La victoria de Trias podría parecer la liquidación definitiva del sistema pujolismo-maragallismo. Pero hay persistencias en la mente colectiva que se expresan en una paradoja interesante: mientras que CiU ha reconquistado la Generalitat a lomos de un liberalismo desconocido en la tradición pujolista, el cambio en el Ayuntamiento lo lidera el último representante de la tradición socialcristiana del pujolismo.

Sobre la base del consenso construido en el posfranquismo entre los socialistas y los excomunistas y diversos agentes sociales, se configuró el llamado modelo Barcelona -el que le puso el nombre fue Frédéric Edelmann, en Le Monde- que cambió la ciudad, la sacó definitivamente el color gris de los años de la dictadura, dignificó las periferias, la abrió al mar y la colocó en el mapa del mundo. Pero no hay generación capaz de construirse dos veces una ciudad nueva, ni impulso político que pueda ser eterno, ni consenso social que dure indefinidamente. La ciudad es distinta, fruto, precisamente, de la renovación que este consenso posibilitó, los actores sociales también, el entronque de la ciudad tanto con el país como con el entorno ha cambiado y, por tanto, los lugares comunes ideológicos de aquel momento se han ido desgastando. Es muy difícil darse cuenta de la necesidad de cambiar un modelo de éxito. Y los socialistas insistieron en él cuando ya nada significaba.
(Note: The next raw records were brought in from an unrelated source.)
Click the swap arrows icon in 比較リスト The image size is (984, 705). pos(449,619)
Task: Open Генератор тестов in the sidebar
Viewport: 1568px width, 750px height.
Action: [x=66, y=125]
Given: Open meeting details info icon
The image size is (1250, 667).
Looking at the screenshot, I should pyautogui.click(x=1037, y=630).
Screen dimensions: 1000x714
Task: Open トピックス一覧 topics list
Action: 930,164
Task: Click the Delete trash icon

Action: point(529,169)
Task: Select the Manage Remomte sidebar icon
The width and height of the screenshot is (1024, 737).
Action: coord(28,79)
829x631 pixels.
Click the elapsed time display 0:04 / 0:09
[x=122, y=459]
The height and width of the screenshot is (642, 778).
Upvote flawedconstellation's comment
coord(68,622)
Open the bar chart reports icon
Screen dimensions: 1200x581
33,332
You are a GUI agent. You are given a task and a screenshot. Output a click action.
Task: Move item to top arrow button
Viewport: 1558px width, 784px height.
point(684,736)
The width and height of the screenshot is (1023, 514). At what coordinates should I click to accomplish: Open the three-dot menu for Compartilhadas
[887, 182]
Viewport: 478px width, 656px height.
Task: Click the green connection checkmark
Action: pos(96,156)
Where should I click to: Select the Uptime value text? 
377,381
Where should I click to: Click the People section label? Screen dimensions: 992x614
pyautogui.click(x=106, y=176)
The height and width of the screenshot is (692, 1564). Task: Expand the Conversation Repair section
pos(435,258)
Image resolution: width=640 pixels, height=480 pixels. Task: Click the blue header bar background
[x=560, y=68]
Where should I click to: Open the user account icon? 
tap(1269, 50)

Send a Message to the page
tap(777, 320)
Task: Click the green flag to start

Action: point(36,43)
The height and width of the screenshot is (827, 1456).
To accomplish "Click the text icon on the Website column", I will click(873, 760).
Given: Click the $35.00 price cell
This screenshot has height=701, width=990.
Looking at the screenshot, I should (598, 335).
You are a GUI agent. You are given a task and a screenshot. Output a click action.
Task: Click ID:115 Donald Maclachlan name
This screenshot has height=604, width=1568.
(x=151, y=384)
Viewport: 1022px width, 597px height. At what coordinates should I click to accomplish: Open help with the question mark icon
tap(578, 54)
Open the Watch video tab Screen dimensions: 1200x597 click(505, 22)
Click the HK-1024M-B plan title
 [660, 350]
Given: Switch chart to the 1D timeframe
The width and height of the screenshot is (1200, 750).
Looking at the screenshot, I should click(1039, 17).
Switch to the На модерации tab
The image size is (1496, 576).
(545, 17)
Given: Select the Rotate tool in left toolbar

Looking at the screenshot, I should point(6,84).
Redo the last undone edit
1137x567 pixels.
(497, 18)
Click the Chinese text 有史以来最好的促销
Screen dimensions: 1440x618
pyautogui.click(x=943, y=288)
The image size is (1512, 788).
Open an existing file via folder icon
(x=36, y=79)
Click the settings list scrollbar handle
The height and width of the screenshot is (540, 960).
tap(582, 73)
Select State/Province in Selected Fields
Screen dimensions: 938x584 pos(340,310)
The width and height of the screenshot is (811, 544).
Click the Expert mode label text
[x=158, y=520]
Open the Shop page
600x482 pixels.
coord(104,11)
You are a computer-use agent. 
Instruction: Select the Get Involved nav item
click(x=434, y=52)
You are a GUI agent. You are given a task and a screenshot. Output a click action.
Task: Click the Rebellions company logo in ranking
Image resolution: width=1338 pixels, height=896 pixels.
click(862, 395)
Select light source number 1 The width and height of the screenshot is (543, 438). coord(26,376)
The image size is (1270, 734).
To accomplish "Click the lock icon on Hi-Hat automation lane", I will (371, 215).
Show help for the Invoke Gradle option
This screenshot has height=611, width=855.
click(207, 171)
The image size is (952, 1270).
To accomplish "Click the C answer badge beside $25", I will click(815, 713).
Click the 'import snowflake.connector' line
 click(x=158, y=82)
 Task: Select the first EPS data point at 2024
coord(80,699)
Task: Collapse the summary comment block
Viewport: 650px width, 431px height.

El Fórum fue el punto final por dos razones: porque fue el símbolo de un momento en que la especulación económica entró en la ciudad como un elefante en una cacharrería, sin que la Administración supiera ponerle límites, y porque la innecesaria repetición del recurso a un superevento propició un acontecimiento sin cuajo, cuando los problemas de la ciudad requerían otro tipo de iniciativas y suturas.

Había llegado el momento de elaborar un nuevo consenso para el futuro de Barcelona. Para ello había que empezar reconociendo los nuevos actores: la nueva composición social del país, la emergencia de una generación que vive entre el cosmopolitismo y el paro, la inmigración, las minorías de todo tipo, el liderazgo creciente de las mujeres. El gobierno de izquierdas no tuvo los reflejos para hacerlo. Y le ha tocado al alcalde Trias y la gente de CiU. El modelo Barcelona deja algunas cosas que no pueden perderse: una ciudad preocupada por sus equilibrios sociales, celosa de evitar la creación de guetos, abierta al mundo (y por tanto sin miedo al que viene de fuera, el turista, el inmigrante, el estudiante), con vocación cosmopolita, un punto libertaria, y atenta a hacer valer sus triunfos, empezando por la medicina y la cultura, dos de sus principales ases. En estos tiempos de miedos e inseguridades, lo peor que le podría pasar a esta ciudad es que se perdiera de vista este horizonte, y se la enmarañara en los tópicos de la seguridad, la tolerancia cero, el orden absoluto y las calles inmaculadas. Barcelona, afortunadamente, nunca será Hamburgo o Ginebra y el que lo pretenda cometerá un delito de lesa ciudad.